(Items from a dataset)

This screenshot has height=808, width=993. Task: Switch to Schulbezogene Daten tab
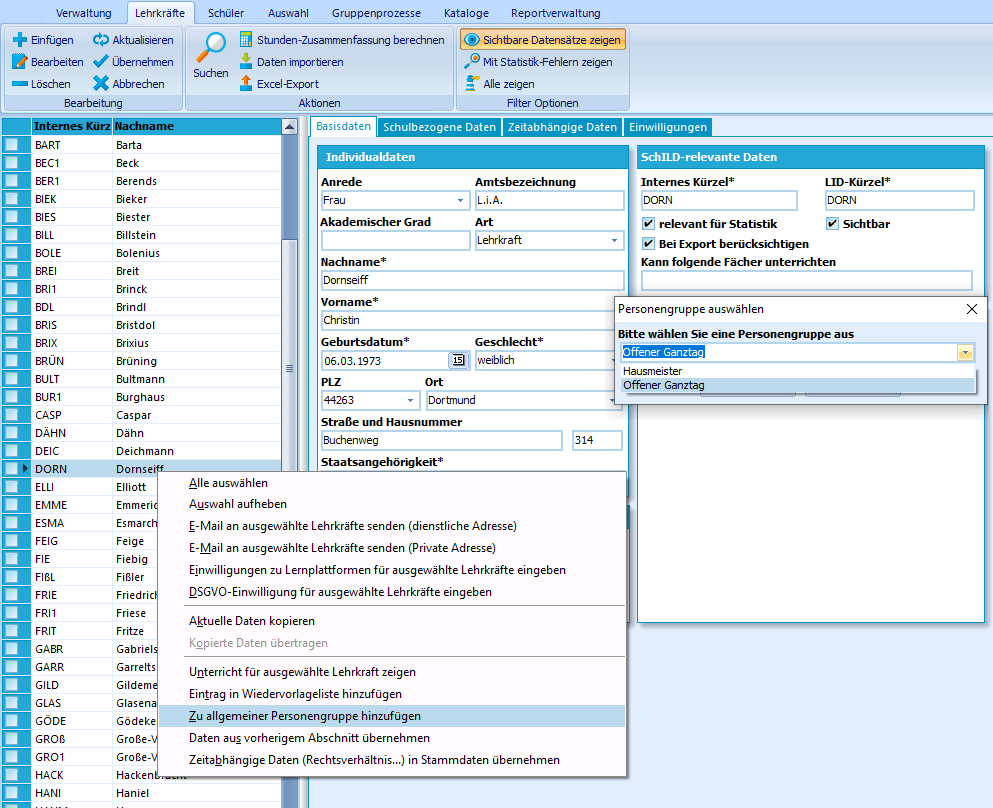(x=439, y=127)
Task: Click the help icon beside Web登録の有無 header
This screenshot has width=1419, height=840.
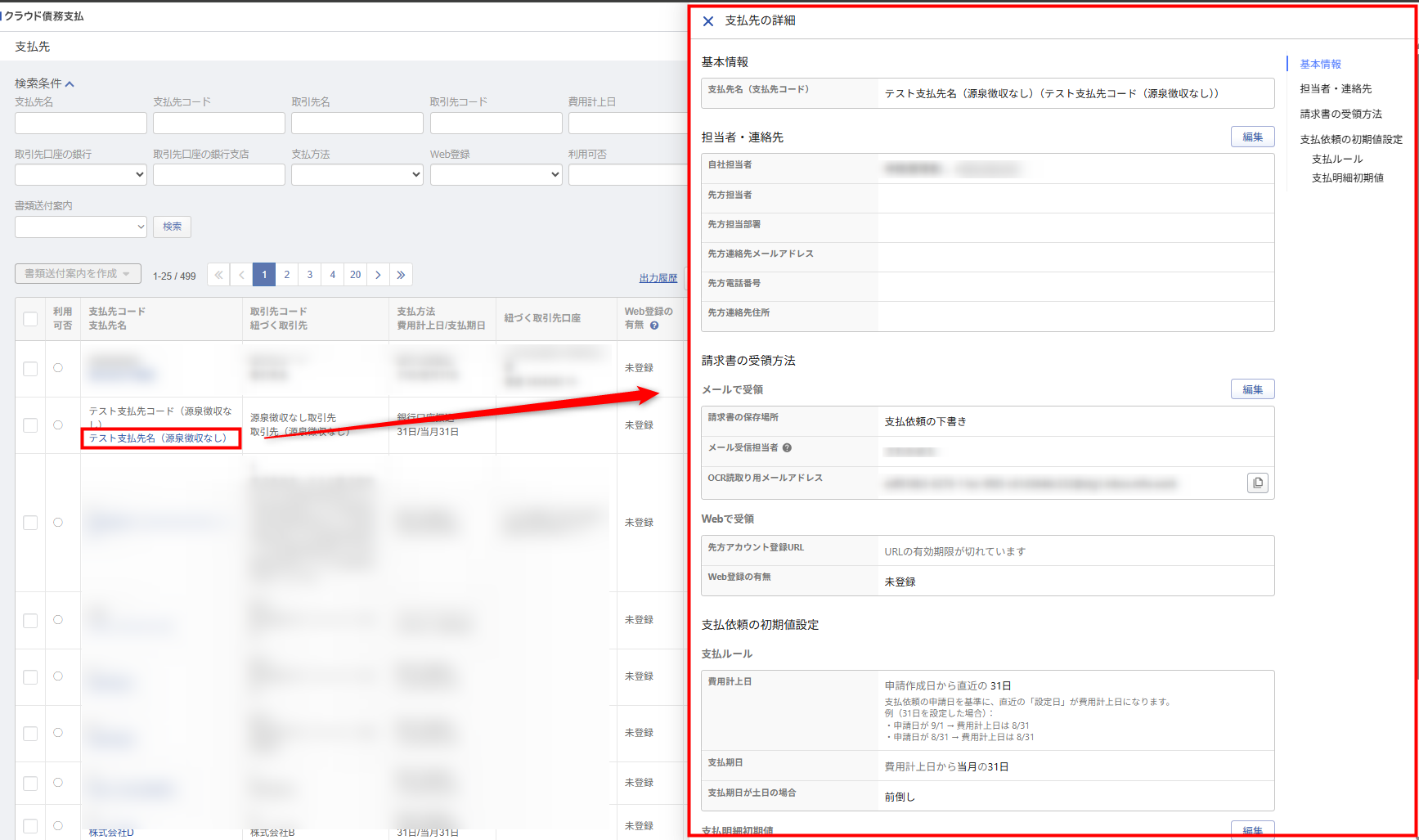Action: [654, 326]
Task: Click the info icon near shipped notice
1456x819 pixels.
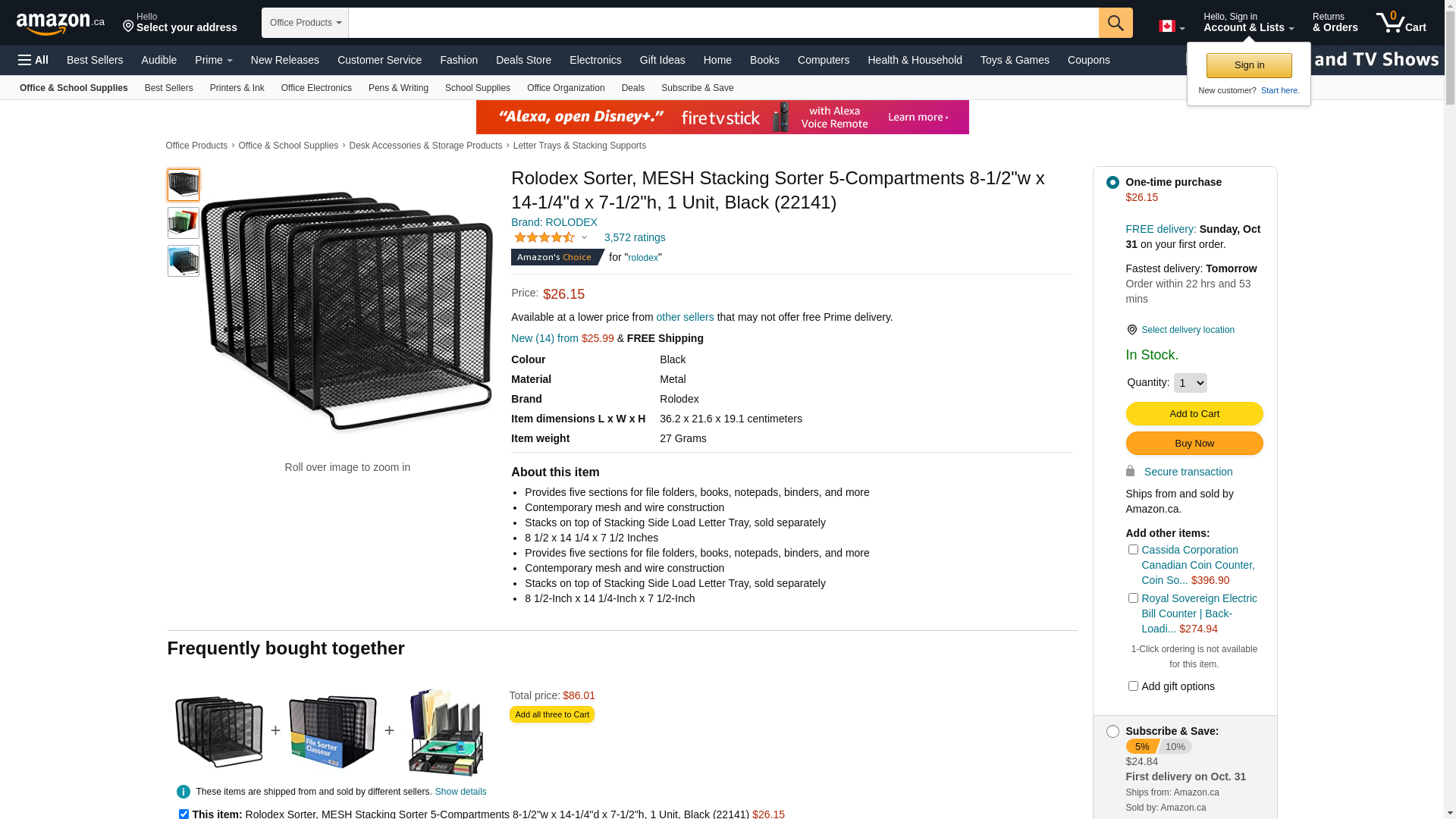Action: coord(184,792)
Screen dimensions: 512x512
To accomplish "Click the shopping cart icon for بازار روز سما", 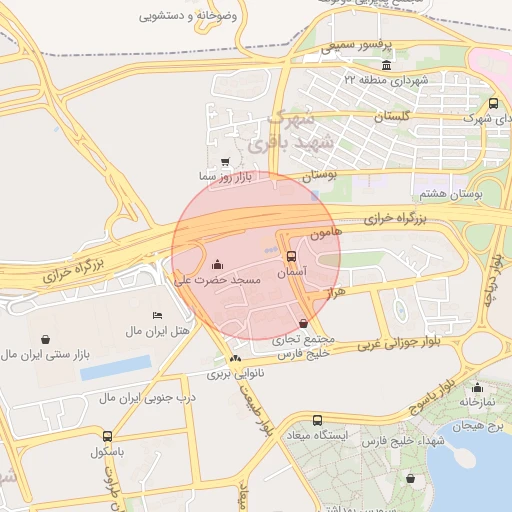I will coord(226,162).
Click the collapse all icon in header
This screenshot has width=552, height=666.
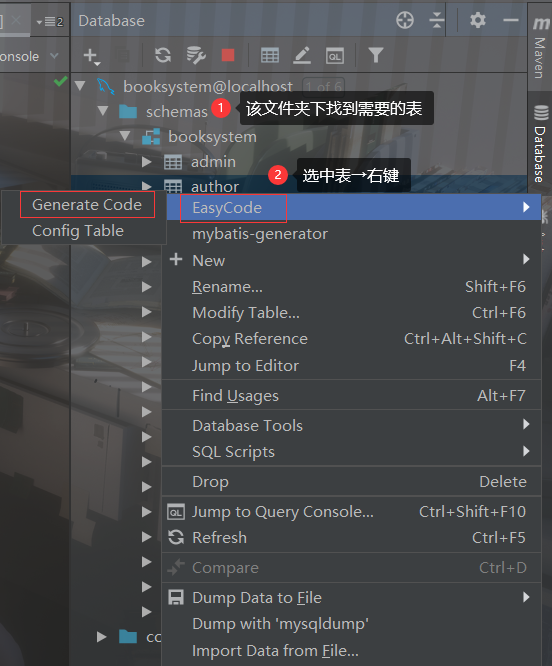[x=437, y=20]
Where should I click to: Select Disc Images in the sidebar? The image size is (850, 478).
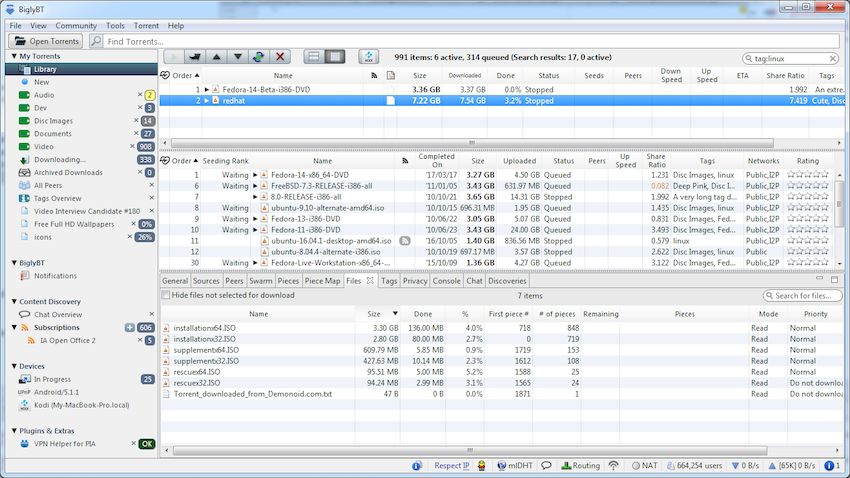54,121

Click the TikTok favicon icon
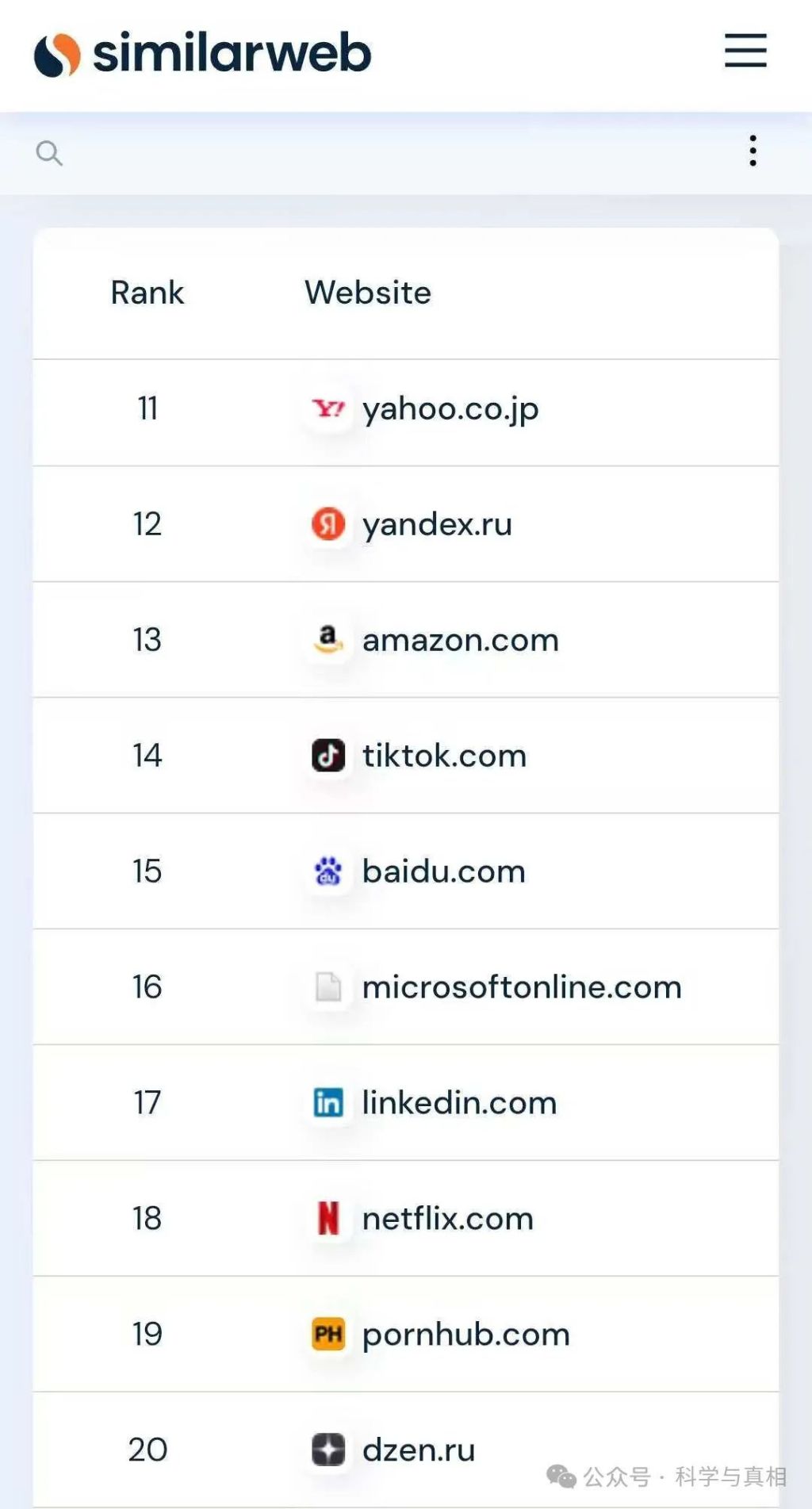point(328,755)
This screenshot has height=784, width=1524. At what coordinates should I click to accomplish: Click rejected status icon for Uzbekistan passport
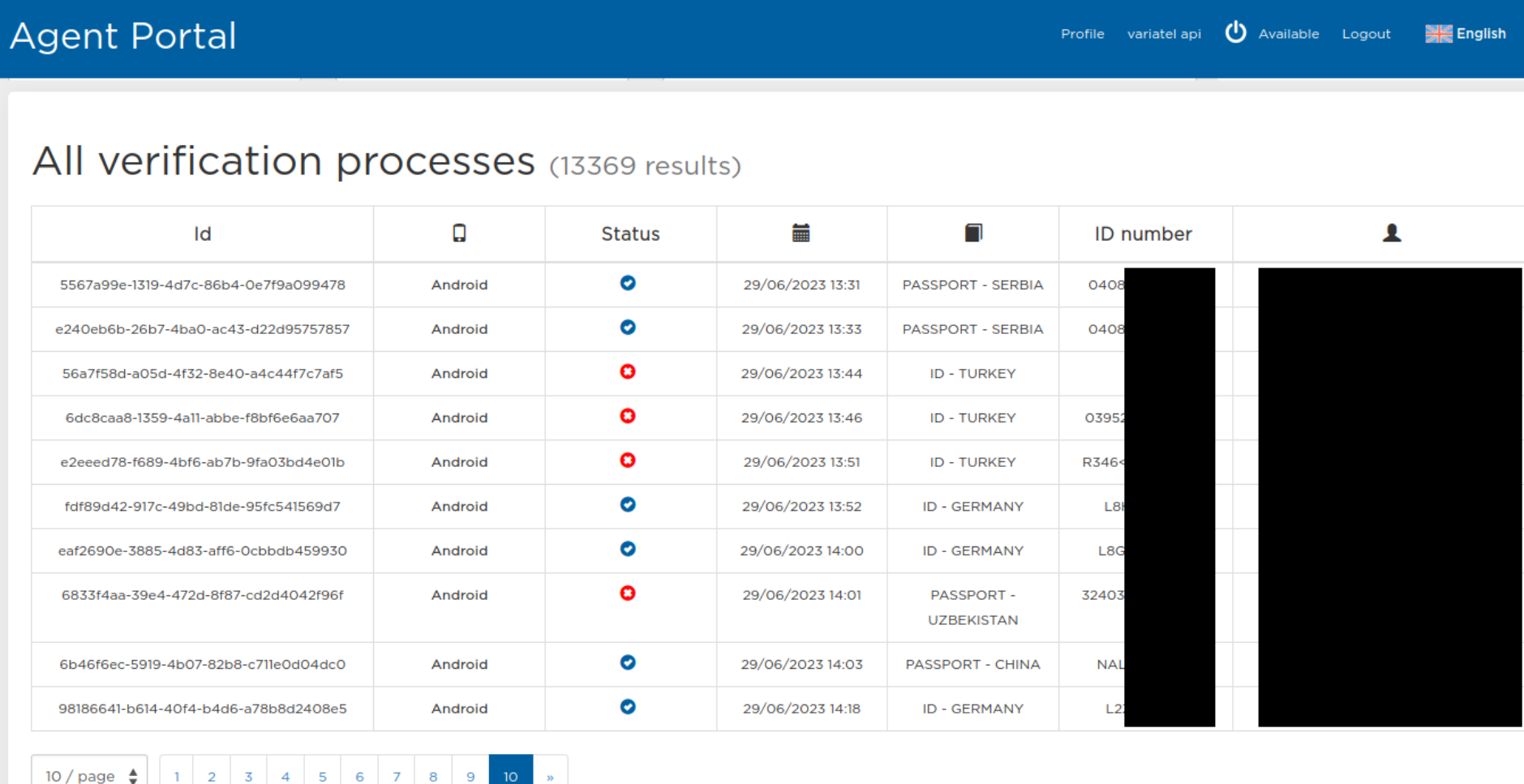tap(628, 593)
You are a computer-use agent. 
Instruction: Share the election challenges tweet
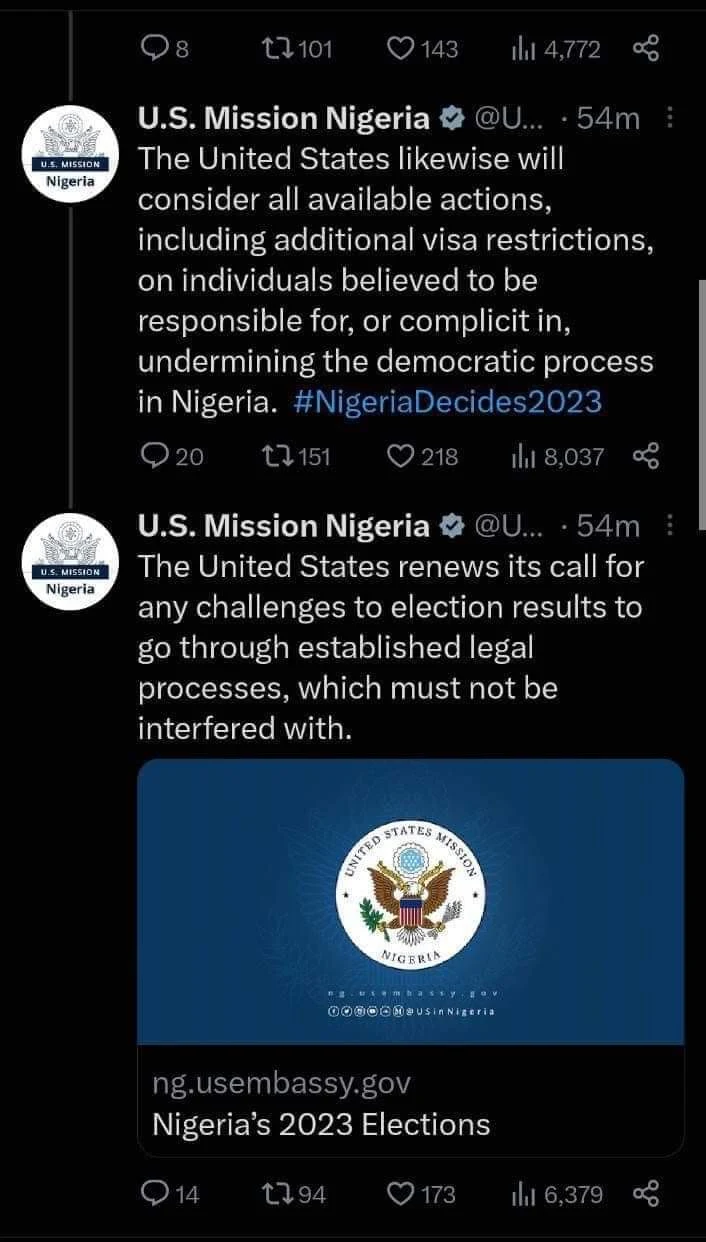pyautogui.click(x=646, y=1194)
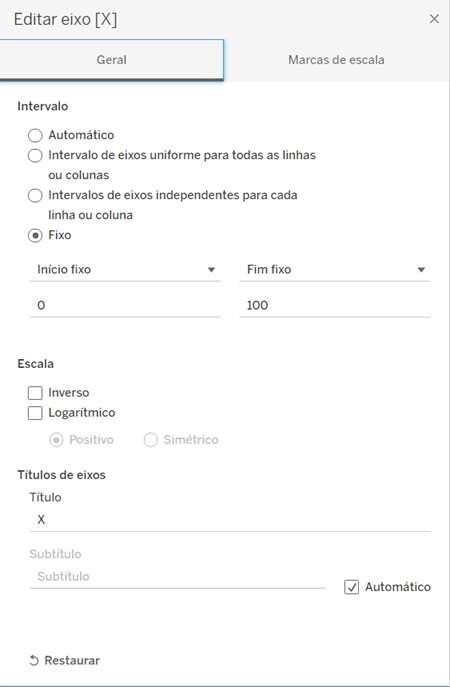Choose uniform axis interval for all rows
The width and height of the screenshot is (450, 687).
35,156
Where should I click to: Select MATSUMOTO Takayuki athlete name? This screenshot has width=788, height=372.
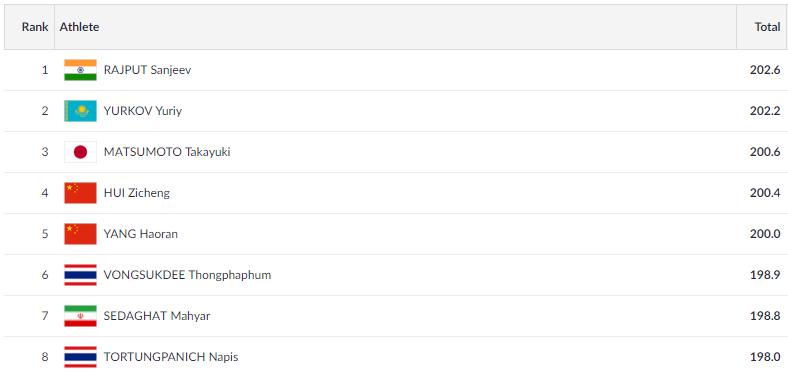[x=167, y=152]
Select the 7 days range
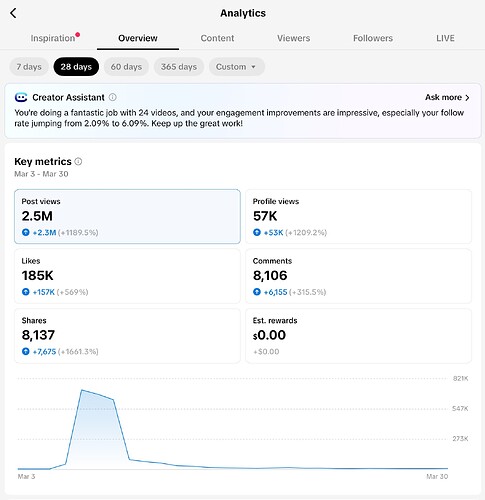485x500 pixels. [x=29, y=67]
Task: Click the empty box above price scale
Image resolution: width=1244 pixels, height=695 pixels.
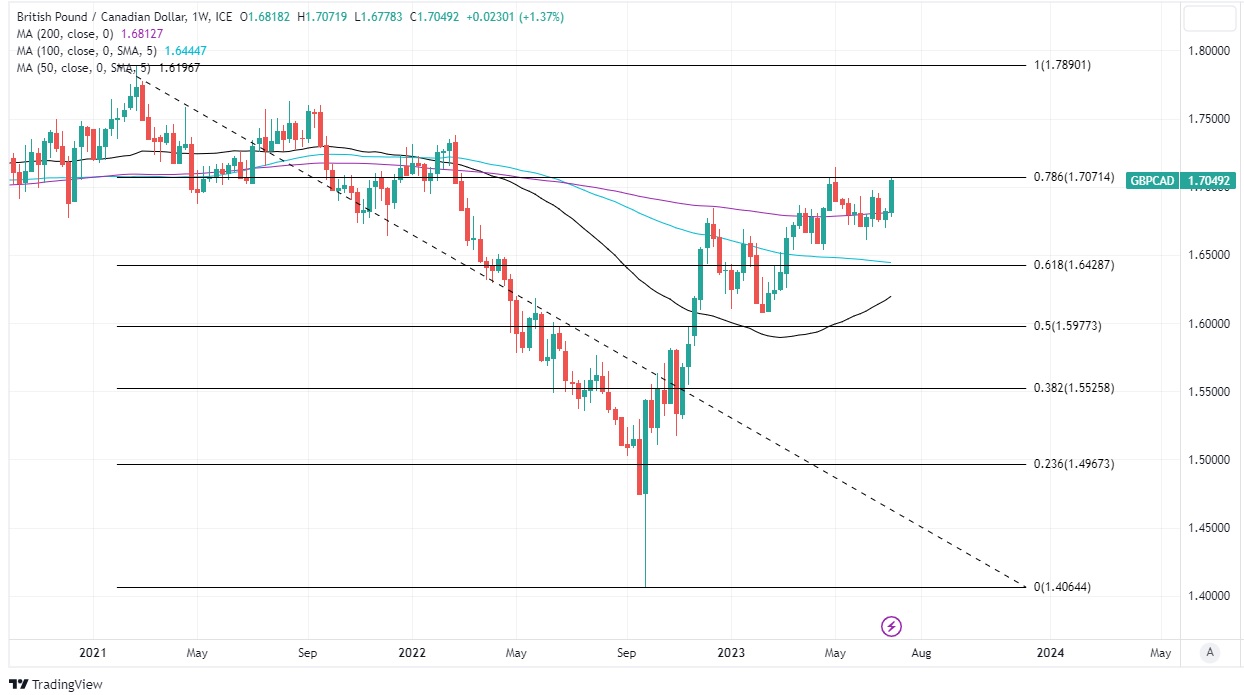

▶ _What to work on_: Take the lines from the one holding "You are a computer-use agent." through the final line of the records above and output them exactly, both ends included, excluding pictures.

▶ _Written solution_:
You are a computer-use agent. 
Instruction: Share the election challenges tweet
pyautogui.click(x=646, y=1194)
Choose uniform axis interval for all rows
The width and height of the screenshot is (450, 687).
35,156
Where should I click to: Select MATSUMOTO Takayuki athlete name? This screenshot has width=788, height=372.
[x=167, y=152]
Select the 7 days range
485x500 pixels. [x=29, y=67]
Task: Click the empty box above price scale
Image resolution: width=1244 pixels, height=695 pixels.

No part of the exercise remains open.